If there is a positive to the recession and lower acreage, it is that mills stocks are at extremely low levels and the supply pipeline is virtually empty. If demand returns to pre-recession levels, there will be at least a 6 million bale shortfall, according to Nicosia.

Another important element of last year is the resurgence of government involvement in controlling cotton crops. China has begun purchases of 12.5 million bales for the state reserve, added to an old crop reserve of 5 million. “That means they are buying just under 150,000 bales a day for their reserve,” Nicosia said. “That means they are buying just under 1 million bales every week for their reserve. That’s a phenomenal amount of cotton.”

India has been U.S. cotton’s biggest competitor, but India finds itself in a dilemma with national elections and the collapse in world cotton prices. The Indian government is facing the problem of propping up the millions of people involved in the cotton industry, so the government is purchasing cotton directly from farmers through the Cotton Corporation of India, the governmental marketing organization, and the Maharashtra Cotton Federation, a grower cooperative marketing organization, at a high minimum support price.

“Because we had prices pretty high during the year, they set their price high,” said Nicosia. “About the time they did it, world prices collapsed. Now India finds itself in the situation where they either have to go back and lower their price to the farmer — the last thing they want to do with elections coming up — or they have to suck it up and start buying.

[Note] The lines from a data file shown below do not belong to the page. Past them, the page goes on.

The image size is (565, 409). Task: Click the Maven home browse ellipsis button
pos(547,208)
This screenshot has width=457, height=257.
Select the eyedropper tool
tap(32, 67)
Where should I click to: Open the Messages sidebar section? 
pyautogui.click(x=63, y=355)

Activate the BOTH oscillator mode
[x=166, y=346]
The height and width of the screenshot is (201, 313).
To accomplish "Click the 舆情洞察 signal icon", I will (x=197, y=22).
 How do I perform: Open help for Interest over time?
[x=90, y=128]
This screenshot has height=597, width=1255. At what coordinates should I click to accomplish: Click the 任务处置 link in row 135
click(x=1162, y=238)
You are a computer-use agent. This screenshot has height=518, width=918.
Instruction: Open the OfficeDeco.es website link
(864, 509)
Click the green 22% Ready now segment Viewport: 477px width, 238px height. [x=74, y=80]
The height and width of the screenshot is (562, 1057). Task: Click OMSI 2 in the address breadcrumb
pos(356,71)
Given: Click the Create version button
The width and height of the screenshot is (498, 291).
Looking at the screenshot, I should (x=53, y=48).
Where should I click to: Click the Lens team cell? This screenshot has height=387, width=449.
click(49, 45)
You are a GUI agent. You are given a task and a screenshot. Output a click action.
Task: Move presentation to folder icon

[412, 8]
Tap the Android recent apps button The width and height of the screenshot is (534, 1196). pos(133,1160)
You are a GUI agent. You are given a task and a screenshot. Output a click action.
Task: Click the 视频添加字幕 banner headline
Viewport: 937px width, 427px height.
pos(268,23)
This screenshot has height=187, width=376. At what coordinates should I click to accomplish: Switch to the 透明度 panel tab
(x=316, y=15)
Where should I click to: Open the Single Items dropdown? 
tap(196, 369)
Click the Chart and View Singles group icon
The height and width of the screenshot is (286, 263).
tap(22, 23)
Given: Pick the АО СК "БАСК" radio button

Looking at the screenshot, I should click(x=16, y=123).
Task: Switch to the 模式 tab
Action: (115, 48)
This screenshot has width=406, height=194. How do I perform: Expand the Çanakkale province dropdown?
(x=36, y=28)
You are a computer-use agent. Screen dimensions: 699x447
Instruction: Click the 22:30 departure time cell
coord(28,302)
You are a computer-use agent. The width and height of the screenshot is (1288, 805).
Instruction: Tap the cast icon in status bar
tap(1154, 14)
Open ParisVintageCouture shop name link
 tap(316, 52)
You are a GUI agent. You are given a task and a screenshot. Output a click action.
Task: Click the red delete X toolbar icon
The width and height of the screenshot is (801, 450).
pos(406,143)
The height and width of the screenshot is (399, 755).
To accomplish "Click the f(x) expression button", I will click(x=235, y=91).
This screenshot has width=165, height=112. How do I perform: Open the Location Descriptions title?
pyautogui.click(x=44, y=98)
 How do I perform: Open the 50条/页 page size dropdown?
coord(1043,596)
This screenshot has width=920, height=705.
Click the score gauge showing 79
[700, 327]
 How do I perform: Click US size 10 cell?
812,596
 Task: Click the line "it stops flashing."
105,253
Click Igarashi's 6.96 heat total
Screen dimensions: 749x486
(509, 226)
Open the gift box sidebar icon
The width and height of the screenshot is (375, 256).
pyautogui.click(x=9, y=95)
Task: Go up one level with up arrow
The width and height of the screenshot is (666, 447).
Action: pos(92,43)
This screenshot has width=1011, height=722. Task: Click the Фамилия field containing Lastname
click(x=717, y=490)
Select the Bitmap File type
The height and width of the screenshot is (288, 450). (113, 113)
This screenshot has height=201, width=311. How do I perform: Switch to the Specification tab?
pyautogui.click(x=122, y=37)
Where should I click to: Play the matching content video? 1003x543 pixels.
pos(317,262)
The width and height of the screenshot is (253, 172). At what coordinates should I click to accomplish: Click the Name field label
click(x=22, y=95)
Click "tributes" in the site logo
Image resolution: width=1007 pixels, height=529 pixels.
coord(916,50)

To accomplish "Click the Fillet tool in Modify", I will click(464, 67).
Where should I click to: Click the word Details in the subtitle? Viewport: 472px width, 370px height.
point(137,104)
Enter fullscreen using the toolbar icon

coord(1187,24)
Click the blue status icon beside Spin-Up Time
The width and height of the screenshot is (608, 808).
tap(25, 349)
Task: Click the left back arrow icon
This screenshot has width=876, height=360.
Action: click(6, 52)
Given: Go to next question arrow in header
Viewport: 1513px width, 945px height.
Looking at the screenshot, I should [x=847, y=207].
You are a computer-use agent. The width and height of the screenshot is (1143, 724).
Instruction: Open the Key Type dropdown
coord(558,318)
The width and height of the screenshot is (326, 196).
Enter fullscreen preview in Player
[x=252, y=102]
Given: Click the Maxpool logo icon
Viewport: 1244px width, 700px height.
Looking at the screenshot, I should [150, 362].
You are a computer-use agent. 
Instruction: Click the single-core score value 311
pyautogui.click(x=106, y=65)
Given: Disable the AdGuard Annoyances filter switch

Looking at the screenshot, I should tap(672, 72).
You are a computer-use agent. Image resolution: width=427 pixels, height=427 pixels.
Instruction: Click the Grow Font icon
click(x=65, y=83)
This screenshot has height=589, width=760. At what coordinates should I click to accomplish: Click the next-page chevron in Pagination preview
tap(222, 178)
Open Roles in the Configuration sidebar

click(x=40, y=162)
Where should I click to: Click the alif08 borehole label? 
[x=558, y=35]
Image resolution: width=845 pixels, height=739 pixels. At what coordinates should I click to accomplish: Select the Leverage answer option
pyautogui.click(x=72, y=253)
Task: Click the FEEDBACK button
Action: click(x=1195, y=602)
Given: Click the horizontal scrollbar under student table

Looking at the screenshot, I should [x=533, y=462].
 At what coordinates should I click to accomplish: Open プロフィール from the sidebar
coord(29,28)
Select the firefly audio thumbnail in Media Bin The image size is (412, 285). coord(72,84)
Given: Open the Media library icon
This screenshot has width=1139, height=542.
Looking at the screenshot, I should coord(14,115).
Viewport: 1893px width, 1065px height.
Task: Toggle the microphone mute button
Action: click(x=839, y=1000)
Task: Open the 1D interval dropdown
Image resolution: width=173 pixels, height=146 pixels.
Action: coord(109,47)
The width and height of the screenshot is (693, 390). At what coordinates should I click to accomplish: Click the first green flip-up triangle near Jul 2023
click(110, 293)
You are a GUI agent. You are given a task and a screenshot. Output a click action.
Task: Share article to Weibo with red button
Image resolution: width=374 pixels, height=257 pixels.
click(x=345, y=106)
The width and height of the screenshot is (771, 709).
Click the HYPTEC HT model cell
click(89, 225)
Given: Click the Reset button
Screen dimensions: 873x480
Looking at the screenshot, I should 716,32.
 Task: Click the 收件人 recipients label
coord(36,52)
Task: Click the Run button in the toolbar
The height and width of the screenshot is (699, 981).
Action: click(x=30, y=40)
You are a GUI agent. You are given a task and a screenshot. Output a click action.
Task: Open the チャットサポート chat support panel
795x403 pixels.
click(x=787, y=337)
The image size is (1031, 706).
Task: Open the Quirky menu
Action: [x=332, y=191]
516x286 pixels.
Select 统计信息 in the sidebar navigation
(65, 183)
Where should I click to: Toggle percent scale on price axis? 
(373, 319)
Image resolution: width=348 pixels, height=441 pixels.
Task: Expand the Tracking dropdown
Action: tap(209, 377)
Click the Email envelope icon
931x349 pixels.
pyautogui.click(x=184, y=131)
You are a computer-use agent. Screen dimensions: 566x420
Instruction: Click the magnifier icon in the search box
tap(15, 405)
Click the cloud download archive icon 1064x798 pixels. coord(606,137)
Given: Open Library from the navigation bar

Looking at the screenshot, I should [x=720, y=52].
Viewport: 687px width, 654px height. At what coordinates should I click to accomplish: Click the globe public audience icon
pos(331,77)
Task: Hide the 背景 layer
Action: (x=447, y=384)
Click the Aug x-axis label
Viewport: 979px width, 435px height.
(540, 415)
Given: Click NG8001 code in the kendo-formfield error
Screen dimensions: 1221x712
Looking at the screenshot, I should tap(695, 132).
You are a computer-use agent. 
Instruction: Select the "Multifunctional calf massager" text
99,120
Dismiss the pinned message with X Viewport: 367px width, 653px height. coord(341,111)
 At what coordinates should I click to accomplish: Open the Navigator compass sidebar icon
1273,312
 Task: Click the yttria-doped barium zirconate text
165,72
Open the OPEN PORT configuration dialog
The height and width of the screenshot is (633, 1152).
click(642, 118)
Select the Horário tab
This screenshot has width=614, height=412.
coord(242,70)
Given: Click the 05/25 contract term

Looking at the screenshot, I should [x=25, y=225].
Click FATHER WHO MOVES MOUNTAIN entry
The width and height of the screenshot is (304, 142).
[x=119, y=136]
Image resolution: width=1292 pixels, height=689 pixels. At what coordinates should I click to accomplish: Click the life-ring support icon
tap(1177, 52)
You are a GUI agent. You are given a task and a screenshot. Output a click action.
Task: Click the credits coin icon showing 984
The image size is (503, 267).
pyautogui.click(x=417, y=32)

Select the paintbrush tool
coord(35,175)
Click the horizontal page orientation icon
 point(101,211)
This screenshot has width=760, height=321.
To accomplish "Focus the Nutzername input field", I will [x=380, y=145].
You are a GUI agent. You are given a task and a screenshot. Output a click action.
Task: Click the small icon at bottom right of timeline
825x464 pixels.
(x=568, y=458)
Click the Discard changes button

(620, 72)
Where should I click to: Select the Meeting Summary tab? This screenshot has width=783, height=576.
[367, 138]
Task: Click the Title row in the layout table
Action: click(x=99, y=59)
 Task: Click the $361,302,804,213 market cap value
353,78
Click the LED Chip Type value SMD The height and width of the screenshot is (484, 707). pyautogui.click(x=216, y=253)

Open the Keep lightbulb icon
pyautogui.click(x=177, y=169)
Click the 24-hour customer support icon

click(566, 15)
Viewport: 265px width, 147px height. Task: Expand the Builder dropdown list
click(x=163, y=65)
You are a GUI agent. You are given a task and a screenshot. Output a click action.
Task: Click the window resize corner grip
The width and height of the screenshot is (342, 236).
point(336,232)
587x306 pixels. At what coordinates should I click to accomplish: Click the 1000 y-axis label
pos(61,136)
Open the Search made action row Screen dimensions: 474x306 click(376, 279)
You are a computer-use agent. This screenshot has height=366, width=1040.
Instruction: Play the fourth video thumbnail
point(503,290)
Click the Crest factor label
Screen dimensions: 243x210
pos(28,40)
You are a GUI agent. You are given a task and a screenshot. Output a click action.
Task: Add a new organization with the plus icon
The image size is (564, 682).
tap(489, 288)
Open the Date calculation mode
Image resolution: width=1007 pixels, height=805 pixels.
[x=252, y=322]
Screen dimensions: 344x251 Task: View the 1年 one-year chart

And that’s what they did.”

India, he predicted, will have to buy between 10 and 12 million bales at prices substantially above the market.

The Over-Supply Solution

In the U.S., the entire 2008 crop has either gone into the loan or sold with the grower collecting loan deficiency payments. But for the long-term health of the industry, only acreage reductions and/or increases in demand will solve the over-supply problems. Some planting intentions reports have pegged U.S. Upland acreage at less than 8 million. Planting intentions from China are showing a 15% to 20% drop in acreage. And China is in an intense food versus fiber fight.

Obviously this crop year in the U.S. begins with enormous uncertainty. What will have to be answered as this year’s crop goes into the ground are two questions: What will the price of cotton have to be for it to increase acres over grains planting? Or how far will grain prices have to fall for cotton at loan value to be more profitable than grains?

“When pessimism is great in the spring and it takes planted acreage away around the world, prices do respond,” Nicosia said.

“If that 5.4 million U.S. carryover goes back to 8 million because the crop comes in at 16 million, or exports drop to 10 million, then here we go again,” he says. But while the demand for cotton seems weak right now, he believes recovery, when it comes, will be sharp. “But if the recession has contracted the demand so greatly and emptied the pipeline so quickly, a rebound will come equally as quick.”